It is the stubborn pride, the ignorant Male Vanity, which forces both the Greeks and the Trojans forward toward a conflagration that will destroy a great city-state and enslave its women, while wreaking less visible permanent moral and emotional damage on the apparent winners.

While Thersites is not quite a pre-classic precursor of Sir John Falstaff pillaging a battle-field, Shakespeare gives them both the same understanding of what Military Valor & Honor really mean.

Of course Euripides understood that two-thousand years before the Bard, but it obviously needs to be re-emphasized over the centuries. Are the New War-Lovers in the White House aware of The Trojan Women? If they know the Iliad at all, is it only as a case-study to duplicate the Greek's duplicity with the Trojan Horse?

How about a Wooden Surveillance Plane, set down & abandoned outside the Great Wall of China? Would Maoist Cadres breach the Wall to bring in the plane for thorough study?

Hall's Epidaurus-like arena looked very much like the one he recently used in Denver for his epic production of Tantalus. But then Troilus & Cressida is a kind of footnote to John Barton's grand summary of Greek Myths & Pre-History.

Tony Church was venal, vain, and finally very sad as the voyeuristic Pandarus, the go-between for the Trojan Prince Troilus and the lovely young virgin, Cressida.

But they were to have only one night of love, for her father—the renegade Trojan Priest Calchas—demanded her presence in the Greek Camp as his reward for his pregnant prophecies. He it was who had Agamemnon sacrifice his beloved daughter Iphigenia on the altar so the Greek ships could sail to Troy. A real Religious Menace to Young Virgins!

In Hall's production, Troilus seemed a boy drafted to do a man's duty, a real light-weight, hardly the Future Hector heralded by his princely brothers. He did mature somewhat toward the close, but by that time, the casting-damage was already done.

Cressida was quite a different case, although seen by some as quite as light-weight as Troilus. But this is a very difficult role: newly arrived among the Greek Kings & Heroes—all who wish to greet her with kisses—how is she, or the actress playing her, to behave?

Like an angry teenager, suddenly torn from a new-found love and a long-known home? Like a desperate, frightened girl, searching among the chiefs for the man who will best protect her? Like an instinctive tart or whore, available to any attractive or powerful man?

Ulysses, the cynic, certainly views her as the latter. But he may not be speaking for the Bard here. Then again, he might just be a stand-in for the Bard as Misanthrope!
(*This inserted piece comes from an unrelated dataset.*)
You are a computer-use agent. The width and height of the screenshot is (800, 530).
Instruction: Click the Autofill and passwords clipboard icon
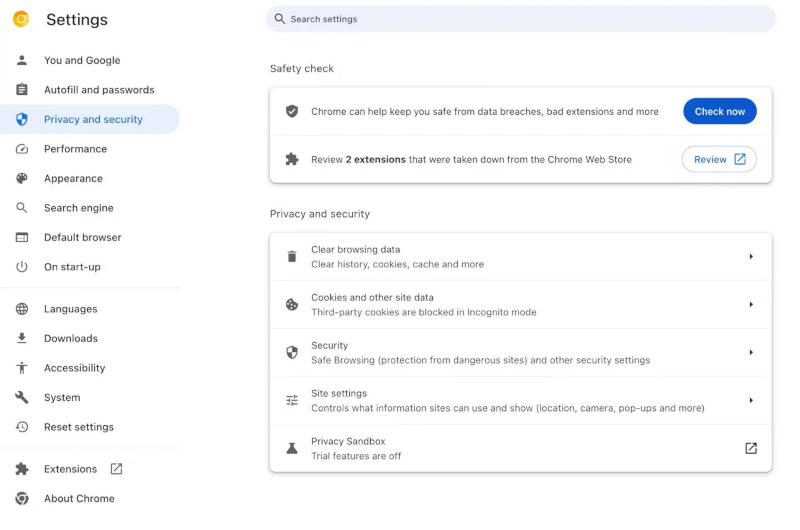(x=22, y=90)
From The Subject Was Roses to Molière!

Christopher Black as The Misanthrope [****]

It is quite a stretch from playing Timmy—Frank Gilroy's young World War II American soldier returned home to his eternally bickering Irish-American family—to being Molière's 17th century Parisian Alceste, a gentleman-scourge of hypocrisy, pretension, falsity, and ardent foolishness.

But the resourceful Christopher Black has demonstrated, at the Jean Cocteau Repertory, that he's equal to this daunting stylistic & character challenge. In fact, Molière's Misanthrope is a tonic stretch for the entire company

To see—and hear—the ordinarily earnest Harris Berlinsky as a terminally foppish flyweight marquis is a surprise & delight. And, as in the ideal of repertory company casting, the customary Leading Man, Craig Smith, has a tiny but wonderful cameo as an officer of the guard who has come to arrest Alceste. His fantastic costume is alone worth a trip down to the Bouwerie Lane Theatre.
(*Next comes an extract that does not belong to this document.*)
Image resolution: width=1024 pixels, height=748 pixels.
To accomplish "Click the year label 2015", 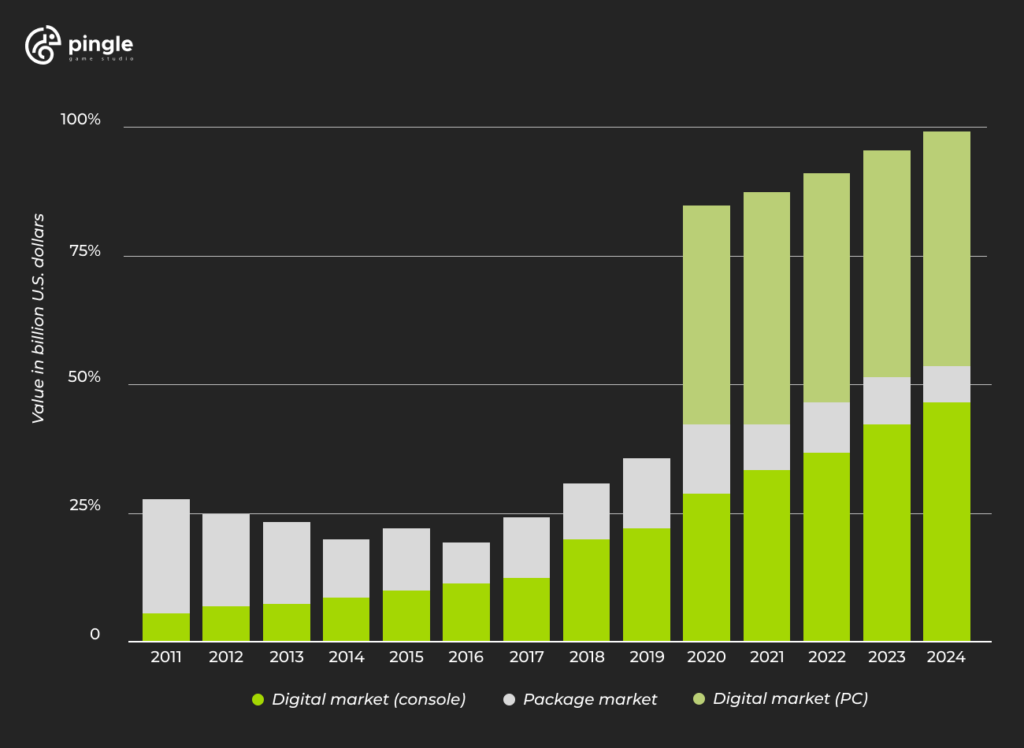I will pyautogui.click(x=406, y=657).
The Cocteau's usual Leading Lady, Elise Stone, this time plays the falsely concerned gossip & trouble-maker Arsinoé, with designs on the impossible Alceste. Actually, they deserve each other, for he earnestly & constantly denounces the same hypocritical manners and conduct which she only derides to provoke scandal.

Angela Madden is bewitching and marvelously fluid in manner & movement as the lovely Célimène, the teasing temptress who drives Alceste wild with desire and equally wild with anger at her inconstancy and superficiality.

In this production, staged by Rod McLucas—who has also provided a witty new translation—Black is something of a revelation as Molière's titular Misanthrope. A character who may well be a stand-in for the playwright himself.

In most productions I have seen, although Alceste rails continually against the manners & morals of Parisian Society, he has himself always been fashionably dressed and has behaved himself with restrained decorum. He clearly belongs among his social set, even though he despises them. Without them, indeed, he'd have no proper audience for his rants.

Black's Alceste is rougher and angrier than an elegant Misanthrope such as Brian Bedford has shown New York audiences. In fact, he's really more like an angry English gentleman, surrounded with falsely fawning French fops. This interpretation is salutary, but it makes one wonder why Célimène puts up with him at all.

Scenic-designer Robert J. Martin has transformed the tiny Cocteau stage into an elegant 17th century Paris Salon with some artfully draped fabrics. Robin I. Shane's lavish costumes are a Fashion Historian's dream.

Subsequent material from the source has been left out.